Sun begins sales on Web

New workstations will be sold online and also manufactured by a Taiwanese firm to further cut costs.

Michael Kanellos Staff Writer, CNET News.com
Michael Kanellos is editor at large at CNET News.com, where he covers hardware, research and development, start-ups and the tech industry overseas.
Michael Kanellos
2 min read
Sun Microsystems (SUNW) has adopted online sales and overseas contract manufacturing, two key concepts from the PC arena, in its effort to make Unix workstations more competitive with workstations running the Windows NT operating system.

These two initiatives came to light with today's release of the Ultra 5 and Ultra 10, two relatively inexpensive workstations that mark Sun's renewed efforts in the low end of the market. Although historically strong in all pricing strata of the Unix workstation market, Sun, among others, has seen its share slip in recent years owing to the rise of low-cost Windows NT workstations from manufacturers such as Compaq.

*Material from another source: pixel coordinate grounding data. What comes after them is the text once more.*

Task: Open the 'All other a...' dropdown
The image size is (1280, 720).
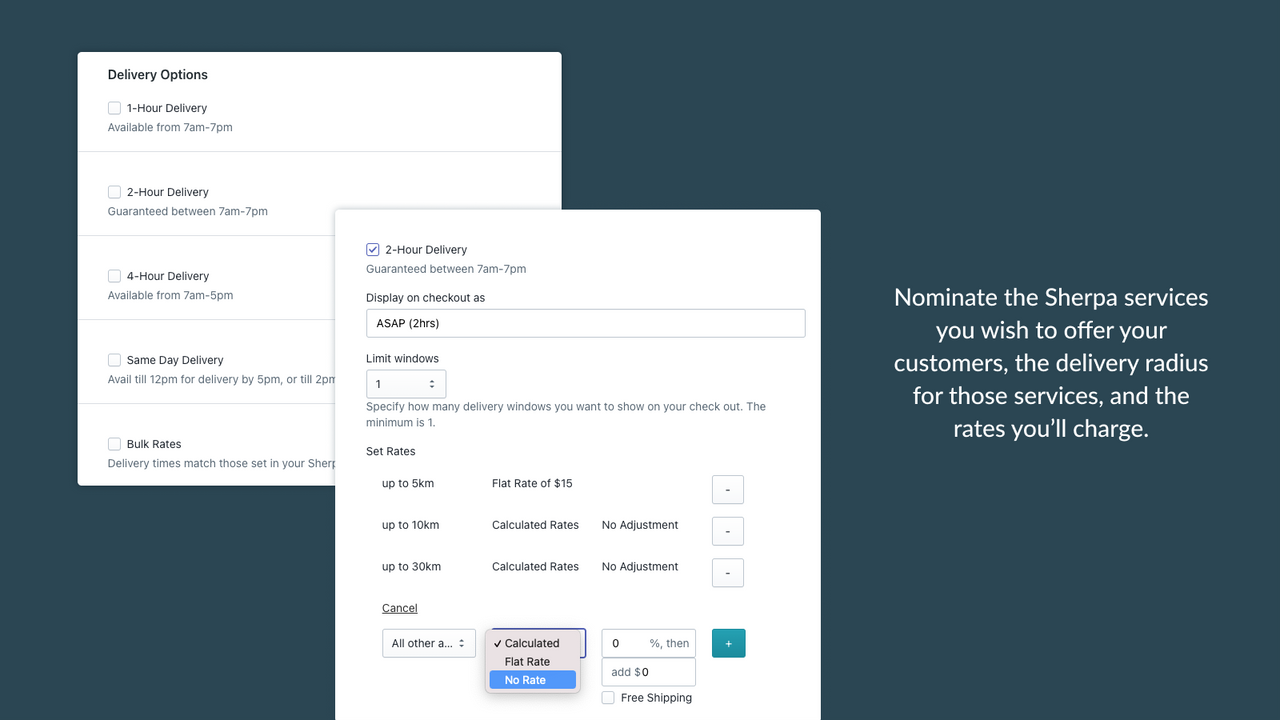Action: [x=428, y=643]
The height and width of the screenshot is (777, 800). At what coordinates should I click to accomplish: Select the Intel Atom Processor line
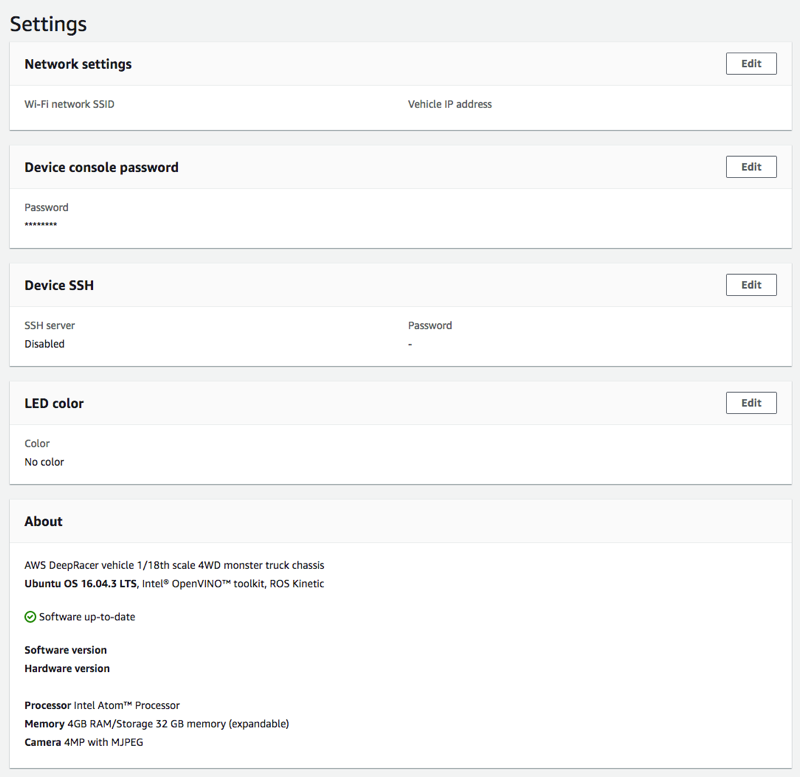(x=102, y=705)
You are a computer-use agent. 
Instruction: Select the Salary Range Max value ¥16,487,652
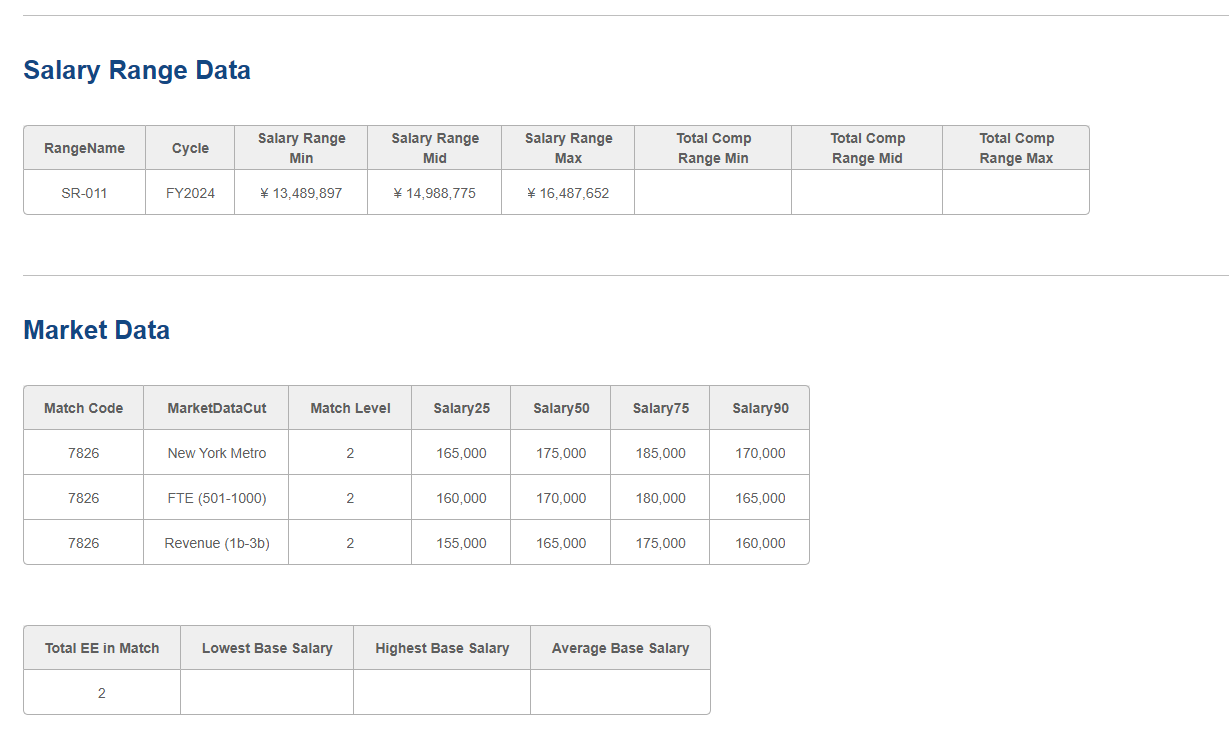[x=567, y=192]
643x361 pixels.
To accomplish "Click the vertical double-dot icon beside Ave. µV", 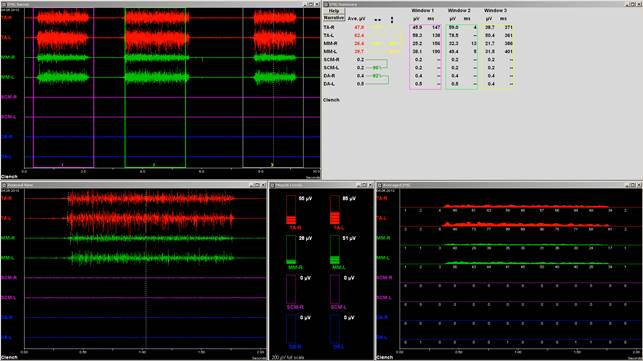I will 392,19.

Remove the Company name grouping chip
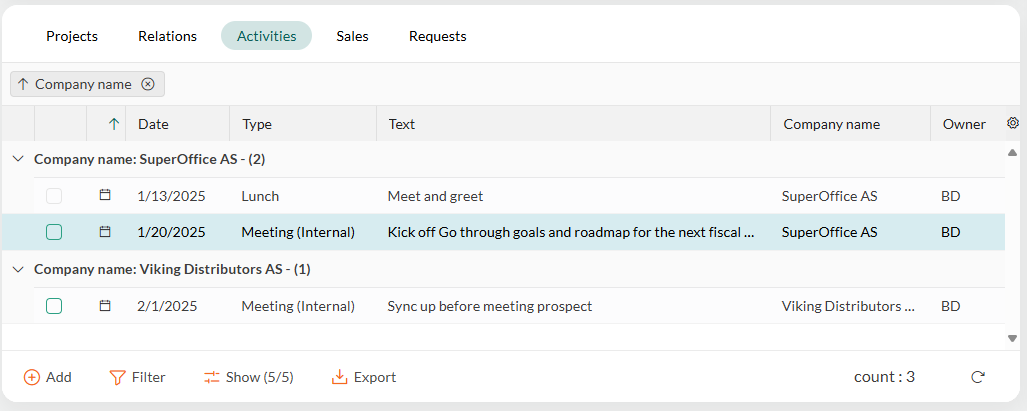148,84
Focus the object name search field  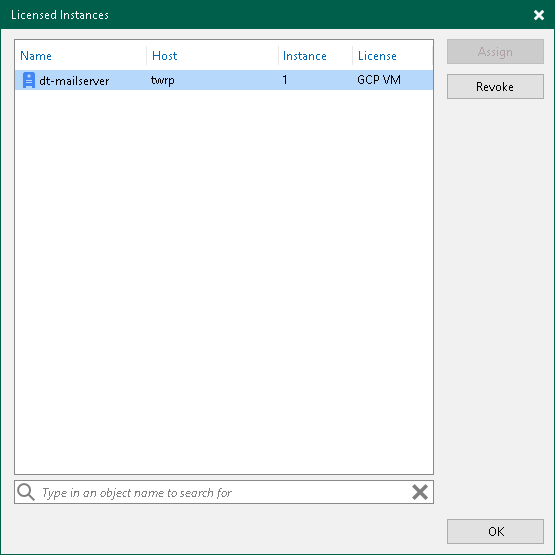tap(224, 492)
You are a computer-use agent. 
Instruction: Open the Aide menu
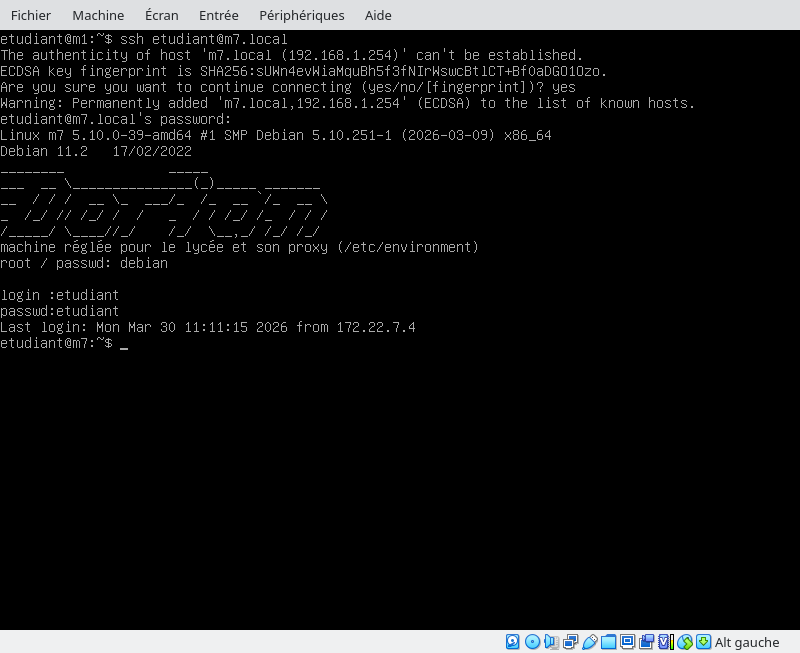tap(378, 15)
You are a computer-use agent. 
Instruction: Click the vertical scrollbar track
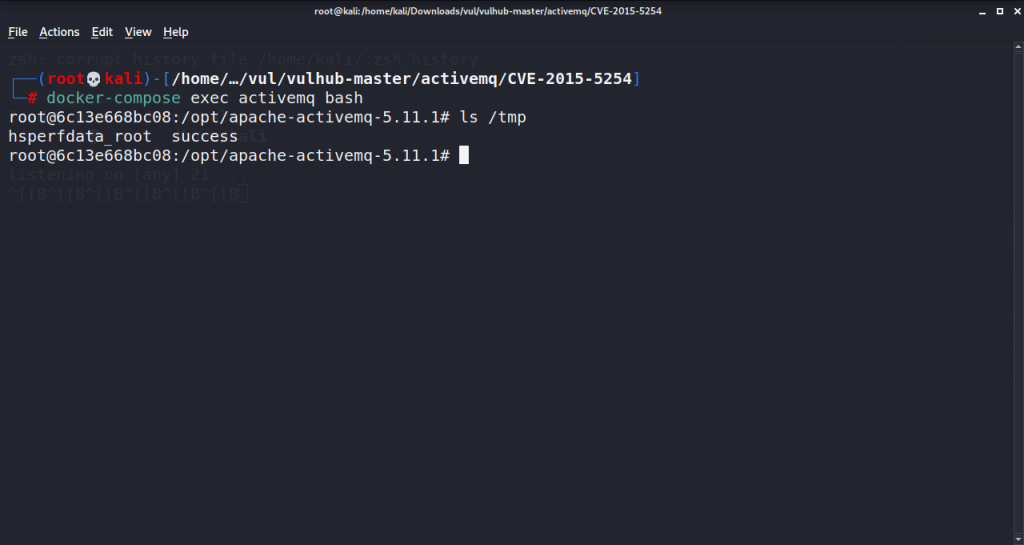click(1018, 293)
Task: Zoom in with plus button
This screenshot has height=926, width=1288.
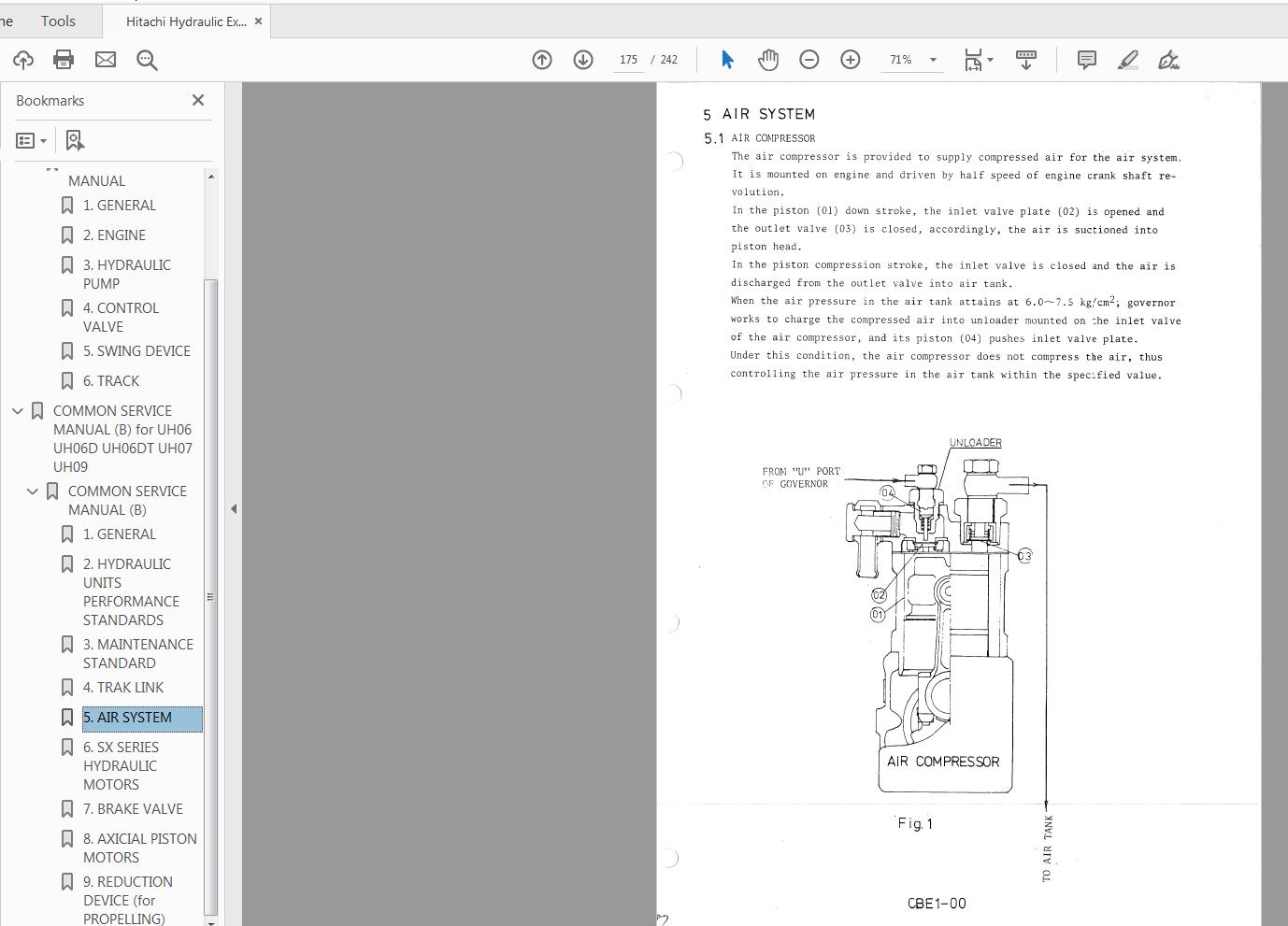Action: tap(851, 60)
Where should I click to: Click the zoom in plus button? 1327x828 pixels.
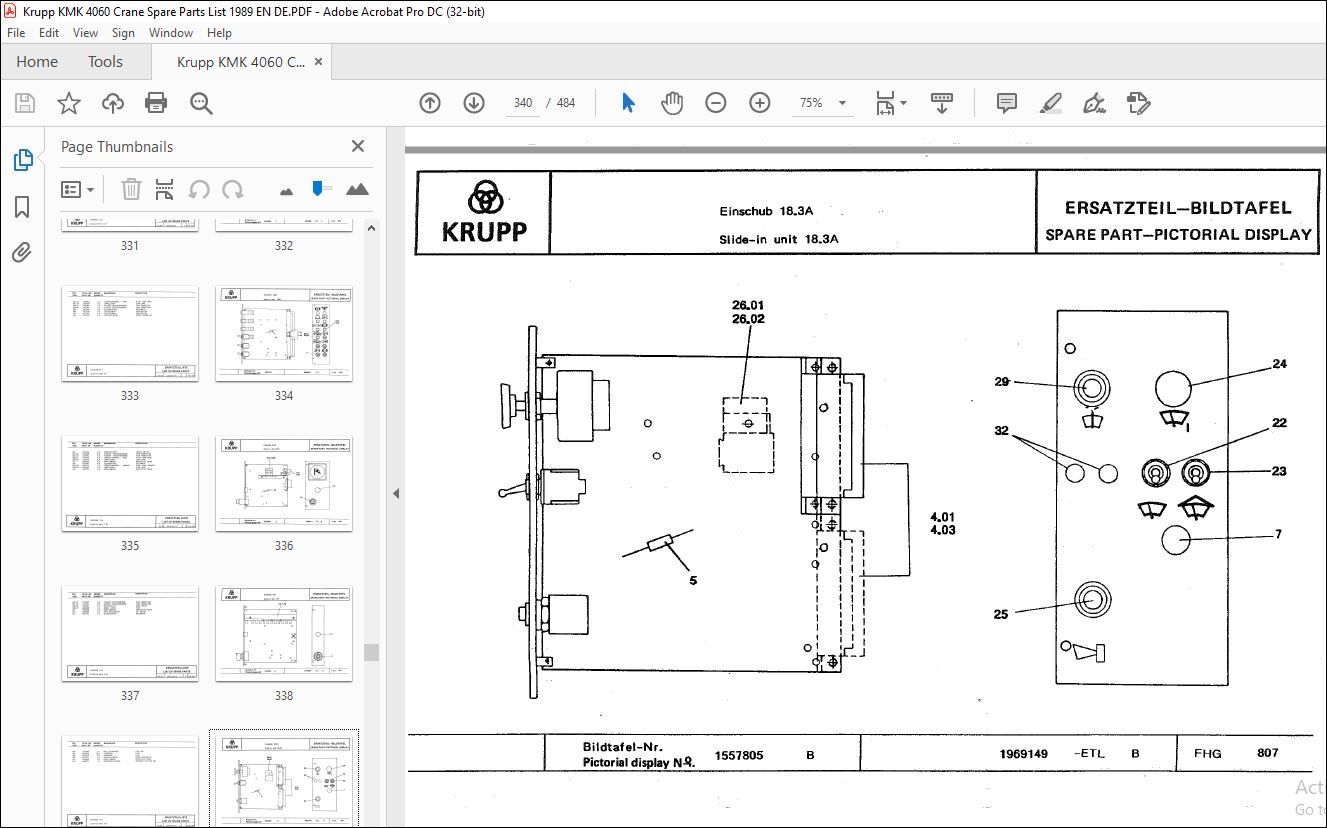[x=760, y=103]
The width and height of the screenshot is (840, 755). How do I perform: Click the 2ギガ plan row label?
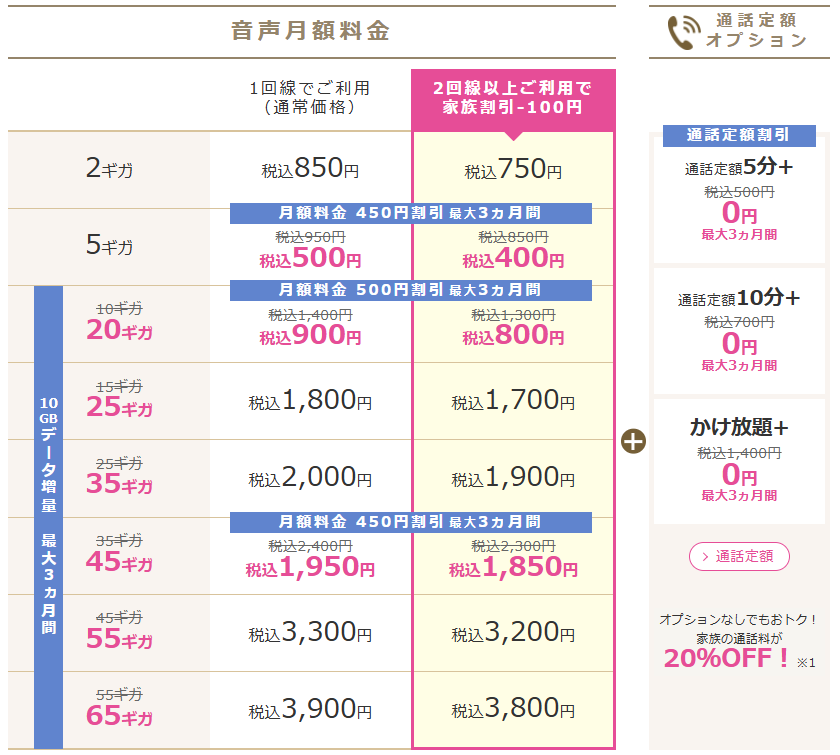tap(109, 169)
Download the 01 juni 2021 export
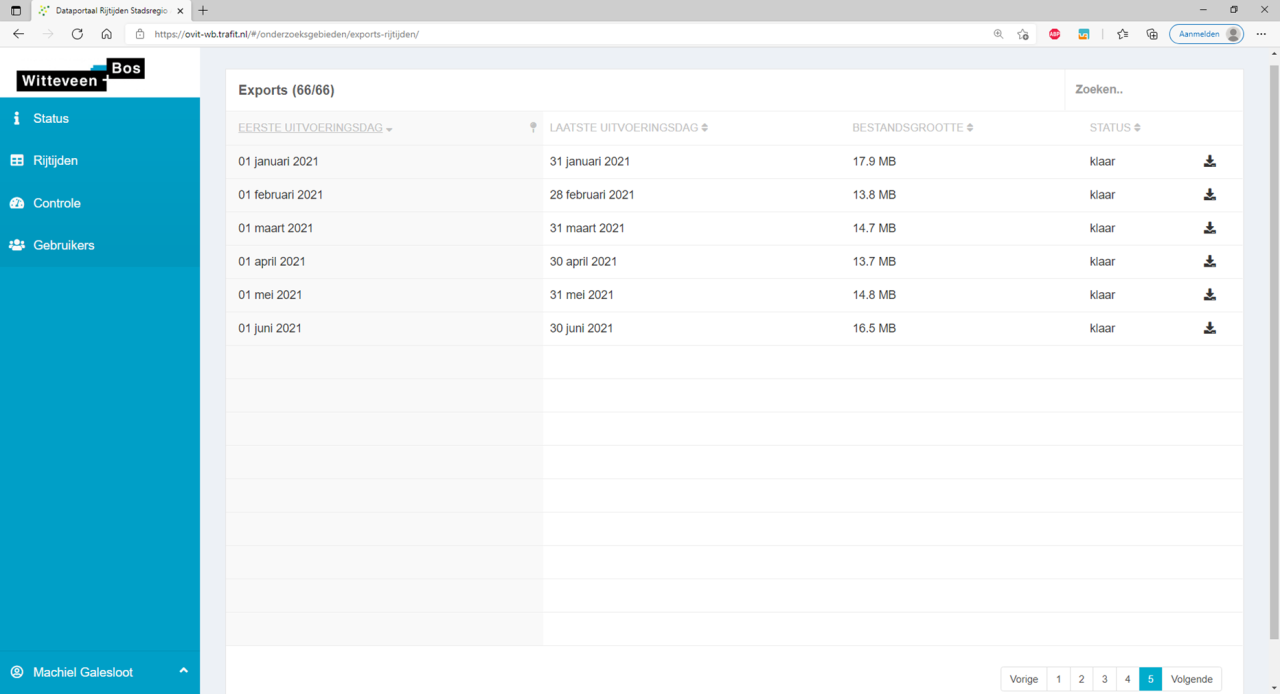Viewport: 1280px width, 694px height. click(1209, 328)
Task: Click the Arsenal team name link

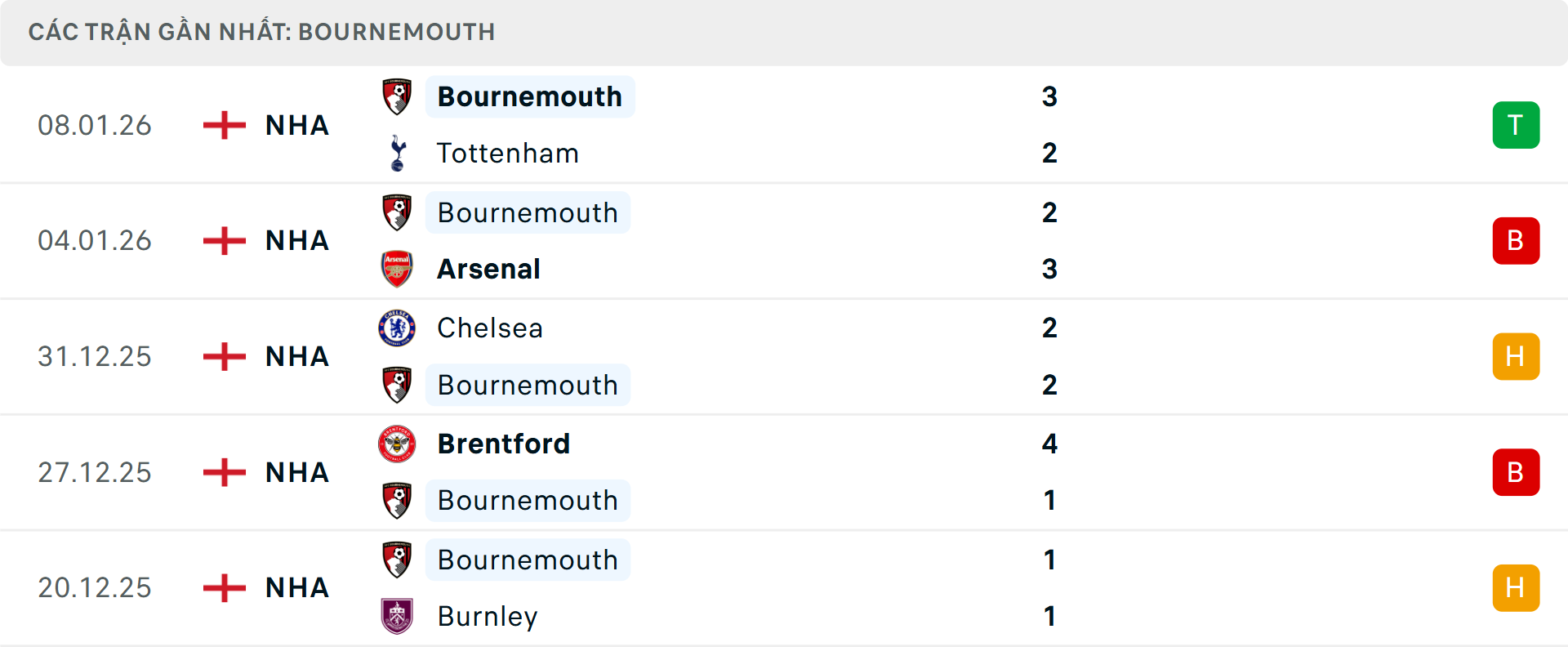Action: 488,269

Under a new service outlined today, customers can order the two new workstations from Sun Express, an online service contained on Sun's Web site, said Ed Zander, president of Sun Microsystems.

Although primarily designed for large customers and resellers, the site will be open to all potential customers, said Sun executives, and expanded to include products beyond the Ultra 5 and Ultra 10. The site will also be enhanced to allow customers to buy other hardware as well as software packages, said Anil Gadre, vice president of corporate marketing.

Through the site, Sun expects to cut transaction costs in acquisition and purchasing, he said.

Contract manufacturing is another new step for Sun. Both the Ultra 5 and Ultra 10 are being manufactured by a Taiwanese contract manufacturer, said Ken Okin, vice president and general manager, workstation products group at Sun.

Using an outside manufacturer reduces cost because overall production volume for large Taiwanese manufacturers is high. In addition, the Ultra 5 and Ultra 10 use standard low-cost PC parts, such as power supplies, rather than proprietary Sun parts.